--- Required action ---
All lines between the start of the listing below and the line containing "ps5 dualsense (104, 2526)", inclusive, must be repeated exactly.
START Data excerpts
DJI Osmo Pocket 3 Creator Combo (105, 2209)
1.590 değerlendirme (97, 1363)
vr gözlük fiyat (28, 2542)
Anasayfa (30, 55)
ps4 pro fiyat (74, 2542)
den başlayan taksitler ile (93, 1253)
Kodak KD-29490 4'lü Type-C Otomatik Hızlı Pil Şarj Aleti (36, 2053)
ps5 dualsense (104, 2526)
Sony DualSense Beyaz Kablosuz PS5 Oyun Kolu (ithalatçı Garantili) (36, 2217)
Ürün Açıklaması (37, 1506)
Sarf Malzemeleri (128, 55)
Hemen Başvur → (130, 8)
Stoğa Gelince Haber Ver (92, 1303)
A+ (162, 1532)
END Data excerpts
--- Answer below ---
DJI Osmo Pocket 3 Creator Combo (105, 2209)
1.590 değerlendirme (97, 1363)
vr gözlük fiyat (28, 2542)
Anasayfa (30, 55)
ps4 pro fiyat (74, 2542)
den başlayan taksitler ile (93, 1253)
Kodak KD-29490 4'lü Type-C Otomatik Hızlı Pil Şarj Aleti (36, 2053)
ps5 dualsense (104, 2526)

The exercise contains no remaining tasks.